Speaking of taxes, I understand tax revenues collected by the government have gone WAY up this year, primarily due to the tax cuts Bush made. Of course as soon as he is out of office the Dems will try to get rid of those tax cuts and revenues will go way down.
I went to a wedding this weekend. I've been to two really large, expensive weddings, and this was the second. There were at least 200 people, possibly closer to 250, and dinner was filet mignon and grouper (loved the filet, the fish was ok, and that's really saying something considering how I usually feel about fish). The participants were James Freedman-Aponte of Puerto Rico and now D.C., and Stephanie Killgore. Both are old friends from college.
I left work Friday in plenty of time to leave for Florida at our scheduled departure time of 1 pm. Unfortunately the car we were supposed to be taking was in the shop getting a new water pump. When we arrived at 4:00 pm to pick up the supposedly fixed car, Smiley, the owner/operator of the vehicle, noticed the hood was open While paying he asked about that. No one seemed to know, and we were about to drive off when someone remembered that they decided to replace the water cap on the radiator and had sent out an employee to go to NAPA Auto Parts for the cap. Damn good thing Smiley asked, or they would have let us drive off without that part, which really tells you NOT to go to this place for car repairs anymore. I also found it strange that when replacing a water pump, they obviously didn't bother to examine the cap until after they told Smiley the car was fixed. If I was fixing anything to do with the coolant system, I would check the cap at the start. The owner came out an apologized and gave Smiley a bunch of pointless concessions. Anything short of free labor on all the repairs would have left me disatisfied, but it wasn't my car. We asked if we could leave mine in the parking lot there so we wouldn't have to waste another hour driving back to the apartment and then south again, and they agreed. Then they woke me up with a phone call Saturday morning asking me why my car was parked in their lot. I'm not sure how they got my number, though I may have gotten an oil change there in the past, so perhaps that's it.
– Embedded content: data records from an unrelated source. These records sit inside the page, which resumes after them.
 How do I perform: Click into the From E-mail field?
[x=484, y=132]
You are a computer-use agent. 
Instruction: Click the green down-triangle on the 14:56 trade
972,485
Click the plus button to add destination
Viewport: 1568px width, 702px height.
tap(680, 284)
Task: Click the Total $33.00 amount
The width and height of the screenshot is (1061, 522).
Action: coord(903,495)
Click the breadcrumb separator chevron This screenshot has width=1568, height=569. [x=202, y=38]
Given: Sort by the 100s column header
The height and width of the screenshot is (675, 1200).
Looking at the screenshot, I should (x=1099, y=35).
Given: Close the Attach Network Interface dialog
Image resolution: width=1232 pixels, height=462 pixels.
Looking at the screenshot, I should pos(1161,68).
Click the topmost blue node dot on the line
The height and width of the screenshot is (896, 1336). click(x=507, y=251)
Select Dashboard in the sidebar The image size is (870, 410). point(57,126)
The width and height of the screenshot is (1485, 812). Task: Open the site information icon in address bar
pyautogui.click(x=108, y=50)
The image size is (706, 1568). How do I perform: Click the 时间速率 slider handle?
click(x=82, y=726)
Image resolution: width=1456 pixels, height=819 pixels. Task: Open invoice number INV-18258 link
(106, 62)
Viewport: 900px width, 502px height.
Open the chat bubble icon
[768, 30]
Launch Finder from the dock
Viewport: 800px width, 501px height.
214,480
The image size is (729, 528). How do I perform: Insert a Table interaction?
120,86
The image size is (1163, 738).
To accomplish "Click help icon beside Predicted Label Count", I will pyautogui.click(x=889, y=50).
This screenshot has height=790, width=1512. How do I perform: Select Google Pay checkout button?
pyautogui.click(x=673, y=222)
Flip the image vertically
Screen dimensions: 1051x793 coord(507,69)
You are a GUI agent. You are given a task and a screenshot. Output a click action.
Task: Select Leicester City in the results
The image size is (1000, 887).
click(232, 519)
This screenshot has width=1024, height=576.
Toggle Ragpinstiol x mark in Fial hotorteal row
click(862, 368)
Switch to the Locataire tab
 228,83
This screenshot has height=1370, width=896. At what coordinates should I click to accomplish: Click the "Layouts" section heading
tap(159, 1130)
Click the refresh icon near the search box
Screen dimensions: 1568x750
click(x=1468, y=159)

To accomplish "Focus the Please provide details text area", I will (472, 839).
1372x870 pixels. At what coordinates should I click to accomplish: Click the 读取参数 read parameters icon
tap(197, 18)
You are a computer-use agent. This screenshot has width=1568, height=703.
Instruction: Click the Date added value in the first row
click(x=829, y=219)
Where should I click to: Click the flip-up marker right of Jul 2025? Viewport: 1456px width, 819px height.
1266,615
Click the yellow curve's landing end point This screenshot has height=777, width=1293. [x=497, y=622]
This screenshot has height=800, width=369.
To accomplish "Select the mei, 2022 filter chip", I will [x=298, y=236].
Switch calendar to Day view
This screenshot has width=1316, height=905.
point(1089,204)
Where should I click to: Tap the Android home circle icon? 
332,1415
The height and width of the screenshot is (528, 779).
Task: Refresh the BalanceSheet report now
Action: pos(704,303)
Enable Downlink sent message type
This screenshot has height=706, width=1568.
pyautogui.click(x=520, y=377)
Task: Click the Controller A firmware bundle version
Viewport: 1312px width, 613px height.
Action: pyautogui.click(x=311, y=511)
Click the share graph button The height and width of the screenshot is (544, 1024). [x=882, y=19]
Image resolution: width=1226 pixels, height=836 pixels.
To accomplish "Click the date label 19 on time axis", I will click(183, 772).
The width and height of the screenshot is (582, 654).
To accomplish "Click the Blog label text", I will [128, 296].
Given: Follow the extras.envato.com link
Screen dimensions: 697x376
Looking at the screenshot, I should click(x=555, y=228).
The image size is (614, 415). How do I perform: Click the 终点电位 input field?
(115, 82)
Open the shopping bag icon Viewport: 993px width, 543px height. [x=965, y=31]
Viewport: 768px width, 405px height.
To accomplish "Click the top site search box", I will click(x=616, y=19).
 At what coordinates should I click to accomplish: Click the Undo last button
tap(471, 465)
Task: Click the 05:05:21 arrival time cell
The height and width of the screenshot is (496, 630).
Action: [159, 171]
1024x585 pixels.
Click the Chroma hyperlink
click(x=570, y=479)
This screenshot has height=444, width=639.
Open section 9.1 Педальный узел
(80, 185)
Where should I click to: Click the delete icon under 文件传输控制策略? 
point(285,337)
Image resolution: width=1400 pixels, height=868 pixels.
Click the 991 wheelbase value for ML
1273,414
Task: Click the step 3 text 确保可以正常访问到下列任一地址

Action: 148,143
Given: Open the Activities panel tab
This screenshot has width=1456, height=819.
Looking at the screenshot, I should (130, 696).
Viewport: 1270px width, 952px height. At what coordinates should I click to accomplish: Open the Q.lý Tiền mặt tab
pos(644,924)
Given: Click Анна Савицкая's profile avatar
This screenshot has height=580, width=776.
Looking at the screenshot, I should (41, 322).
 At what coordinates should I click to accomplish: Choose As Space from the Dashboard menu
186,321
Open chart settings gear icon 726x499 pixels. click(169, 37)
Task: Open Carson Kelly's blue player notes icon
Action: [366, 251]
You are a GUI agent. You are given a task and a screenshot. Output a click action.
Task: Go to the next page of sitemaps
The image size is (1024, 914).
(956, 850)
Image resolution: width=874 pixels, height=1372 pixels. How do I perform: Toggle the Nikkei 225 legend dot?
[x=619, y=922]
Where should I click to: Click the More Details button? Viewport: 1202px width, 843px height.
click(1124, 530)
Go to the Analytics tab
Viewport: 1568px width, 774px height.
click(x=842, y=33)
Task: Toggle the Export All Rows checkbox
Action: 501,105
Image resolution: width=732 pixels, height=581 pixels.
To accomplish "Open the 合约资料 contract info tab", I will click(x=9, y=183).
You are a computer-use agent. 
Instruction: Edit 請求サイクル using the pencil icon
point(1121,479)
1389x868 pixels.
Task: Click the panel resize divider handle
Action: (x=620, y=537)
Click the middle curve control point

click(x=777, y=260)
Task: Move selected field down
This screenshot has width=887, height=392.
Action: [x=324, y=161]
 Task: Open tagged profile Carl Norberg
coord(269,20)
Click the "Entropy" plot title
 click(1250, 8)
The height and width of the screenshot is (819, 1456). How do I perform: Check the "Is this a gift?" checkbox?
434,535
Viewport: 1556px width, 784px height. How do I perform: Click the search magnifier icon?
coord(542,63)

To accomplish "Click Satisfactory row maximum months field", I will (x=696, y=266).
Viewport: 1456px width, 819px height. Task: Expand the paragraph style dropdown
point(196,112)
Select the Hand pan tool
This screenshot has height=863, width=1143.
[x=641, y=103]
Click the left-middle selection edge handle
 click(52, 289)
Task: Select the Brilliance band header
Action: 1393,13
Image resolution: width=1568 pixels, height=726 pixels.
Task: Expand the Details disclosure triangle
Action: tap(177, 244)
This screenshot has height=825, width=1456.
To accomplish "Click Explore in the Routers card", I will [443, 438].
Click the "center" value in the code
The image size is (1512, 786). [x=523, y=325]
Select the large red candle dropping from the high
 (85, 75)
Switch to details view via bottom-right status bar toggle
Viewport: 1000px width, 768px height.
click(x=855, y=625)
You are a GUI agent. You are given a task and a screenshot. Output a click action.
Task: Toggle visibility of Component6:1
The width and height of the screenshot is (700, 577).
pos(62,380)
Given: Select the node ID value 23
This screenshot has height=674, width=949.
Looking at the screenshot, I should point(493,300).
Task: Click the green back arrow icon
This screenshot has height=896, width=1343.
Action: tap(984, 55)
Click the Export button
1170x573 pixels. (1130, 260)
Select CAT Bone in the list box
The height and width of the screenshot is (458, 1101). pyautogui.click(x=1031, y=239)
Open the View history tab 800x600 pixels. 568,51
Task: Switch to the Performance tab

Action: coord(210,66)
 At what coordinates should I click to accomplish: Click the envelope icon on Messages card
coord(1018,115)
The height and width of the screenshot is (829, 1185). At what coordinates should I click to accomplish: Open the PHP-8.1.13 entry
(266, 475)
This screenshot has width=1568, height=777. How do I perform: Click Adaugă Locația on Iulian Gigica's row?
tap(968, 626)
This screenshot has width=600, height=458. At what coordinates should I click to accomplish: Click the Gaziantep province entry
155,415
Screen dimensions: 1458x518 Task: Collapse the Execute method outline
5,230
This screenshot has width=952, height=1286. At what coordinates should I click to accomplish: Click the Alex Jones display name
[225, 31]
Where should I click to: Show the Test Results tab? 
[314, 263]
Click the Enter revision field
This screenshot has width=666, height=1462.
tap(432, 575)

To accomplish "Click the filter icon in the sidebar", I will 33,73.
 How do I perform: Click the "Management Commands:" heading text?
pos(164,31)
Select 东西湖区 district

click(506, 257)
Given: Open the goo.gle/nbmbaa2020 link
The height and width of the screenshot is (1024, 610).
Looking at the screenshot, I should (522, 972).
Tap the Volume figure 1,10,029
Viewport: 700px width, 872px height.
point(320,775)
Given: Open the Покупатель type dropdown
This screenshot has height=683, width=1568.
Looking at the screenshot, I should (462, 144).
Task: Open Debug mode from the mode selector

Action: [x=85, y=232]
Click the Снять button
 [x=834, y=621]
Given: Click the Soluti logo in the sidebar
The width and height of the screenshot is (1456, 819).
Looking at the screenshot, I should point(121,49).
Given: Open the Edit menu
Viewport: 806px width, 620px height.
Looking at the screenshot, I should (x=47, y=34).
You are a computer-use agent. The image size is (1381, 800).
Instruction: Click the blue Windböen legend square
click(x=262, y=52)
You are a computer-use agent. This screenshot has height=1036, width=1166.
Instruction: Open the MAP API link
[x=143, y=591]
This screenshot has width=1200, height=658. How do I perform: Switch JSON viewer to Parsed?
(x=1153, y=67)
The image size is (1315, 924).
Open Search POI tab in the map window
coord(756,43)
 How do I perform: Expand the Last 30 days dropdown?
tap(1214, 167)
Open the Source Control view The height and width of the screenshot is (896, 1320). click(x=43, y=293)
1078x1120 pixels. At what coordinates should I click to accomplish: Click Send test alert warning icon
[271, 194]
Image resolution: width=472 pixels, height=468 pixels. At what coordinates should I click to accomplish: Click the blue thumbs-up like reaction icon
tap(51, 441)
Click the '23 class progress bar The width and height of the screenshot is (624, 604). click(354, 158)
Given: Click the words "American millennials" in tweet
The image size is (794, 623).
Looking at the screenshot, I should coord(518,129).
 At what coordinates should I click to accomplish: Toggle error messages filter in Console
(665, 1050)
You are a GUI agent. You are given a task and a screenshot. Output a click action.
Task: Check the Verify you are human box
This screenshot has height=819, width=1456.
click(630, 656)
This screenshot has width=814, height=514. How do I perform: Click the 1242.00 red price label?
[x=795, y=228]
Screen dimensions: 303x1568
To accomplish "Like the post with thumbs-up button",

After a couple of hours of watching Smiley drive 80 while I was anxious as hell to get to St. Petersburg, I made him pull over so I could drive. Then we flew. Can't believe I didn't get a ticket! Got in around midnight, threw our crap in the hotel room, and walked the four blocks to the bar where we were told our crowd was hanging out. That crowd consisted of a whole bunch of guys from my frat, and assorted girlfriends/wives. Mostly just guys, though. I had a few drinks, then they kicked us out around 2 when bars have to close there. I had just started a beer and the security guy said I had to leave that floor, but could finish the beer in the outside ground floor area as long as I did not leave the premises. He lied because the guard at the bottom of the stairs rudely grabbed the beer from me and threw it away. There was no arguing. All I wanted was 10 damn seconds to chug it down. Since it was really only 1:55, I should have had five more minutes anyway. Had I ever planned to be in St. Pete again, I may have taken my protest further, but instead I will just boycott the city. Anyway, we walked back the hotel and hung out in the parking lot for a while. One group of friends went to a strip club and then a casino, but I decided to stick around the hotel and get some sleep.
I got out of bed around noon on day 2. I'd already been awakened by the aforementioned phone call, the hosuekeeping staff, who kept coming back even after I signed a sheet saying that I had chosen not to have my room cleaned that day (and later found out that one of the guys I was sharing the room with signed the same form, so obviously they didn't pay any attention the first few times I told them to go away) as well as very loud drilling from the floor below, which was being renovated. Nice of the hotel to put us in such a quiet spot. I went downstairs and found some friends in the pool. Went back upstairs to get my bathing suit, and then swam for a bit. A few of us had lunch in the hotel restaurant, and then it was back to the pool. All of the sudden everyone I knew at the wedding showed up, along with some beer, and we had a fun afternoon. Then it was upstairs to shave, shower, and get dressed. It was black tie optional, so I wore a dark suit with a lavender french cuffed shirt with spread collar and a blue stripped tie. Got lots of compliments. The ceremony was great, mercifully short, and gave me my first look at the maid of honor, who I found to be rather attractive. Though a bit lacking in finger food, the period between the ceremony and the reception did offer excellent pepper jack cubes and along bar lines. I skipped the line by sneaking to the side and grabbing some beers.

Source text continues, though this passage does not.